------ TRECHO DE ORIGEM ------
A liga argentina atualmente é disputada em duas modalidades. A Copa da Liga, que tem um formato mais curto no qual os 28 times da primeira divisão são divididos em dois grupos. Depois, os quatro primeiros avançam para a fase de quadrangulares e, a partir dessa etapa, os jogos são disputados em partidas únicas em campo neutro até a final. Por outro lado, a Liga Profissional consiste em um torneio no qual todos jogam contra todos durante a temporada, e o que obtiver mais pontos ao final será o campeão.

Uma crítica a esse duplo formato concentra-se na quantidade de times em competição (28), pois, para alguns dirigentes e ex-jogadores, isso afeta a qualidade do jogo. Os argumentos apontam que participam equipes de baixo ou regular desempenho, não preparadas para estar na primeira divisão, e que isso cria problemas logísticos, de saúde e econômicos devido ao aumento das deslocações e dos minutos adicionais que os jogadores investem em mais partidas e treinamentos, a ponto de provocar lesões.
------
De acordo com o trecho sobre a liga argentina, como se define o campeão da Liga Profissional? Os registros não desempenham nenhum papel aqui.
------ INFORMAÇÕES FORNECIDAS ------
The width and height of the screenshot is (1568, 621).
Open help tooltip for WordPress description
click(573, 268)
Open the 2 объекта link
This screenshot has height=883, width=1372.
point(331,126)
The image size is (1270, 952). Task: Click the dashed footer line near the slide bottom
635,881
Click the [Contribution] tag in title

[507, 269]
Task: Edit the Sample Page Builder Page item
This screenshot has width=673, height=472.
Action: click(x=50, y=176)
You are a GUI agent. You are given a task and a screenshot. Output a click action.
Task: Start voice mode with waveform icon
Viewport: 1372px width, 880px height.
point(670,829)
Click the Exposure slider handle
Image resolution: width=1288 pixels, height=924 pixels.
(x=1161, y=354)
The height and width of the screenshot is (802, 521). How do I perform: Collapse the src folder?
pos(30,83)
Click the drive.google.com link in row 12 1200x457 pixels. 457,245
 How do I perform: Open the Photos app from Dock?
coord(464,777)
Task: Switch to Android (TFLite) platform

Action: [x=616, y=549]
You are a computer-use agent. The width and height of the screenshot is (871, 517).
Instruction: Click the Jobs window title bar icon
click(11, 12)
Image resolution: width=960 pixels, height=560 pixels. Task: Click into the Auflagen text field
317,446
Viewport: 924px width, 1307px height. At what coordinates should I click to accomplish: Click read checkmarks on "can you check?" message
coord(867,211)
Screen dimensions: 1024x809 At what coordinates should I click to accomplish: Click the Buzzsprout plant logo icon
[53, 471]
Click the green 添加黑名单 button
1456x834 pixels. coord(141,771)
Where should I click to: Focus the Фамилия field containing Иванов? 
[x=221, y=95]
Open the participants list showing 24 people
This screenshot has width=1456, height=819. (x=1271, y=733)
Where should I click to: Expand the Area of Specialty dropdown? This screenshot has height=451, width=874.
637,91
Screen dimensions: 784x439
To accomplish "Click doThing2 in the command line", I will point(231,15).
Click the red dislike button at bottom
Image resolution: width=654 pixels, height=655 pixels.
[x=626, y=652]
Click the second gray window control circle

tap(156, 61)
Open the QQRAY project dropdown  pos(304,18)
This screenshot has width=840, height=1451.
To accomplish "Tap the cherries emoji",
------
▸ **RESULTADO ABAIXO**
É campeão o time que obtiver mais pontos ao final da temporada, em um torneio no qual todos jogam contra todos.